In a gubernatorial debate Tuesday night, Florida Gov. Rick Scott (R) was asked whether he supports the concept of a minimum wage.
“Sure,” he replied. But when asked what it should be, he responded, “How would I know — I mean, the private sector decides wages.”
When he was asked again whether he supports the government setting the minimum wage, he said, “Just because they set a minimum wage doesn’t mean you get a job.”
He may not have an answer for where the minimum wage should be, but he’s ensured that Floridians can’t decide for themselves. In 2013, he signed a bill that bans local cities and counties from passing their own higher wages or other benefits like paid sick days.

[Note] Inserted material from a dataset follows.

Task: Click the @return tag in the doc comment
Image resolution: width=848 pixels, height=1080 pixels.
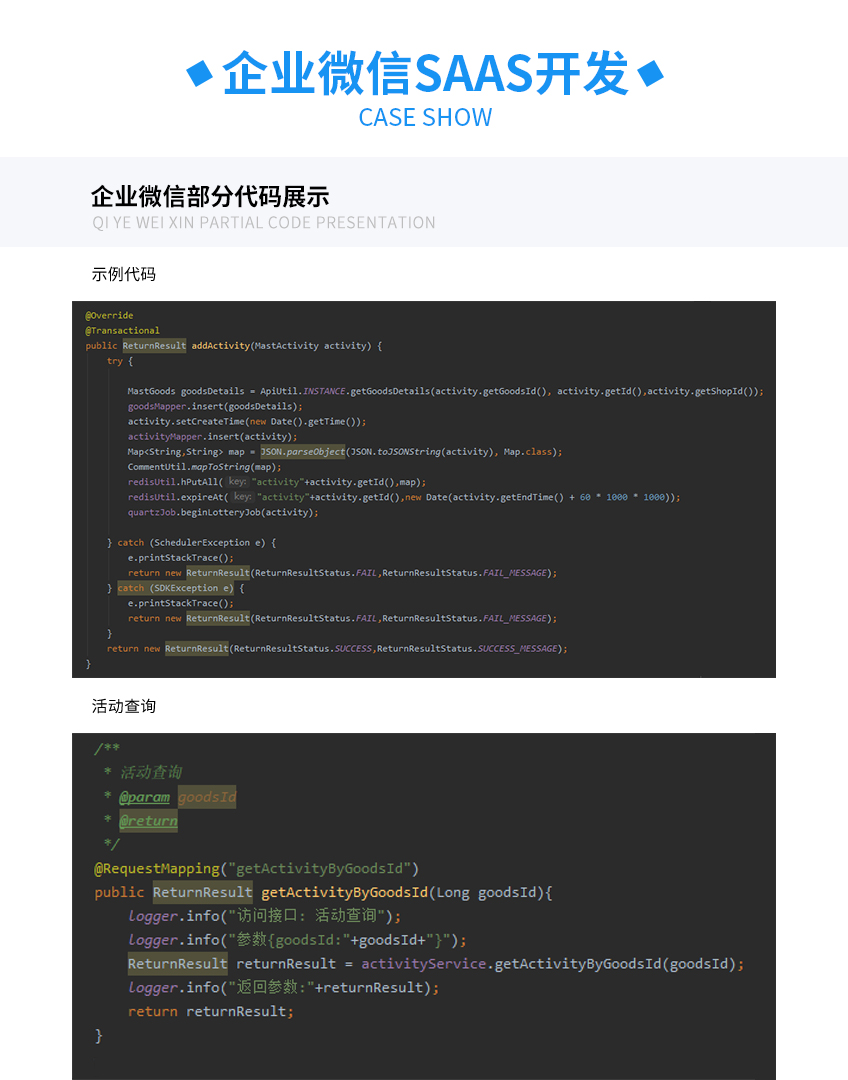Action: [148, 821]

Scott is just the latest Republican candidate for governor to speak out on the minimum wage. Earlier on Tuesday, New Jersey Gov. Chris Christie (R) said he is “tired of hearing about the minimum wage,” adding, “I don’t think there’s a mother or father sitting around a kitchen table tonight in America who are saying, ‘You know honey, if my son or daughter could just make a higher minimum wage, my God, all our dreams would be realized.” Last week, Wisconsin Gov. Scott Walker went so far as to say he thinks the minimum wage “doesn’t serve a purpose.”
The minimum wage is an election issue in another way: voters in four states — Alaska, Arkansas, Nebraska and South Dakota — and two major cities — San Francisco and Oakland, CA — will weigh in on increases on the November 4th ballot. While the federal minimum wage of $7.25 an hour hasn’t been raised in five years, 10 states raised their wages this year, half of them above $10 an hour.
But without a federal increase, the minimum wage has failed to keep up with inflation — it would be over $10 an hour if it had done so since the 1960s — as well as with gains in workers’ productivity. If it had risen with Americans’ increasing output, it would be more than $20 an hour. Instead, wages for the bottom 60 percent of the country have either stagnated or fallen over the last decade.
The minimum wage used to be enough to keep a family of three out of poverty. But today, it can’t buoy a single parent above that line and isn’t enough to afford rent in any state, let alone cover other expenses. So many rely on public programs to get by: 45 percent of those who would be impacted by a minimum wage increase to $10.10 an hour receive government benefits. Increasing it to that level, on the other hand, would save $7.6 billion a year in spending on those programs.